Treatment of HPAH in HHT diverges from HOHF and Group 2 PH by the use of pulmonary vasodilators. Bosentan, sildenafil, inhaled iloprost, and IV epoprostenol have all been used with varying degrees of success.1017–20 However, PH medications can be challenging in this population and have the potential to worsen HHT-related bleeding.10 Phosphodiesterase type-5 inhibitors and the prostacyclin analogs through inhibition of platelet aggregation can promote bleeding from existing sites. Furthermore, pulmonary vasodilators increase blood flow through the vascular lesions of HHT, thus increasing the risk of bleeding. One additional challenging aspect is the approach to PAVMs in the setting of severe HPAH. While embolization of PAVMs usually has negligible hemodynamic effects, this may not be assumed for the unique situation of HPAH with severely elevated PVR and sizable PAVMs.21 In this rare situation, embolization of a large PAVM or multiple smaller PAVMs may lead to further increase in the PVR and hemodynamic instability due to acute worsening of RV function. Timing and sequence of interventions (ie, initiation of pulmonary vasodilators and embolization) in these dicey situations is unclear but should warrant multidisciplinary input and the availability of advanced therapies, including IV prostacyclin analogs, inotropic support, and even extracorporeal life support. Overall prognosis of patients with HPAH in HHT is guarded, and mortality may be worse than other forms of HPAH and IPAH.12 Accordingly, these rare and tough cases of HPAH should be managed closely and jointly by centers with expertise in PAH and HHT.
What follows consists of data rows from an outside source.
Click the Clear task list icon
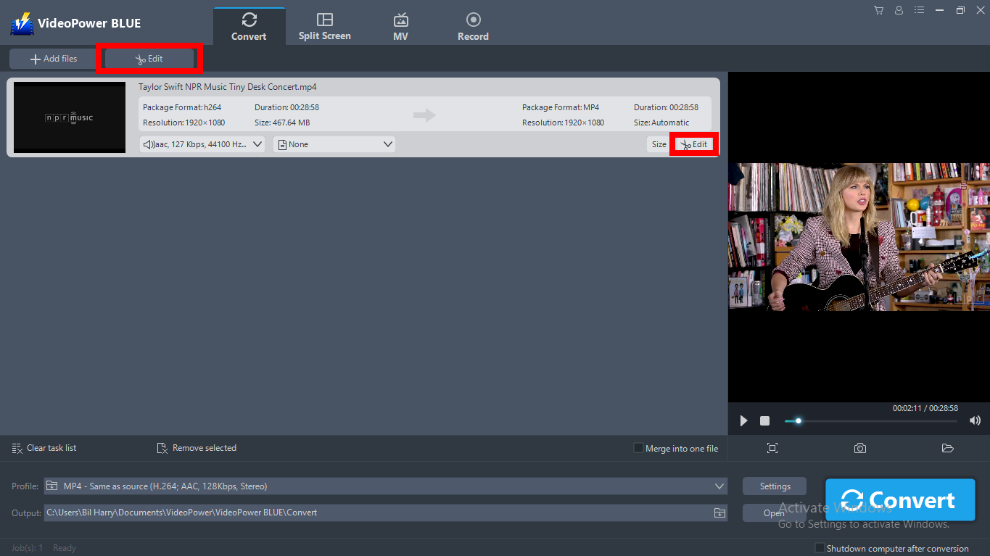Image resolution: width=990 pixels, height=556 pixels. tap(16, 448)
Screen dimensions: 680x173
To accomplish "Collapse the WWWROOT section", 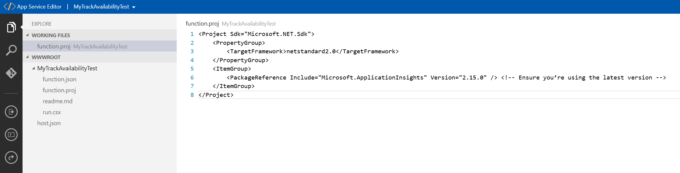I will click(x=27, y=57).
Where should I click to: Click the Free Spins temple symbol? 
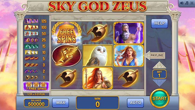[67, 33]

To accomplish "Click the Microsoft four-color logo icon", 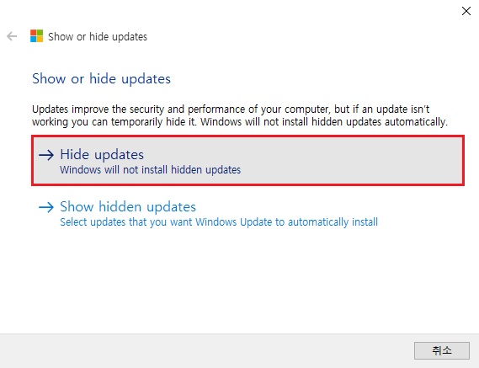I will point(36,36).
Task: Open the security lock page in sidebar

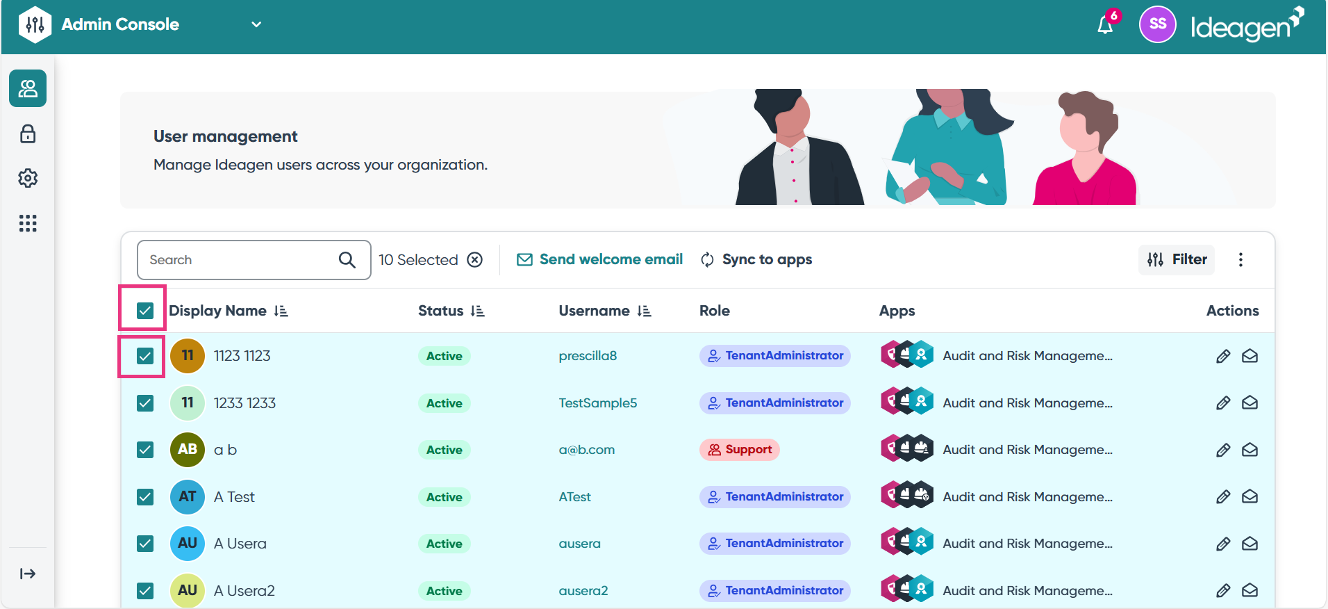Action: click(28, 133)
Conclusion: PH may be encountered in HHT not infrequently and emerging evidence illustrates that PH portends a worse prognosis. Importantly, PH develops by 1 of 2 main mechanisms, with HOHF and Group 2 PH being much more common than HPAH (Group 1 PH). While basic heart failure management is similar for both entities, unique treatment options have emerged for both entities and should be considered after careful characterization of hemodynamics by RHC and with the input of an HHT expert.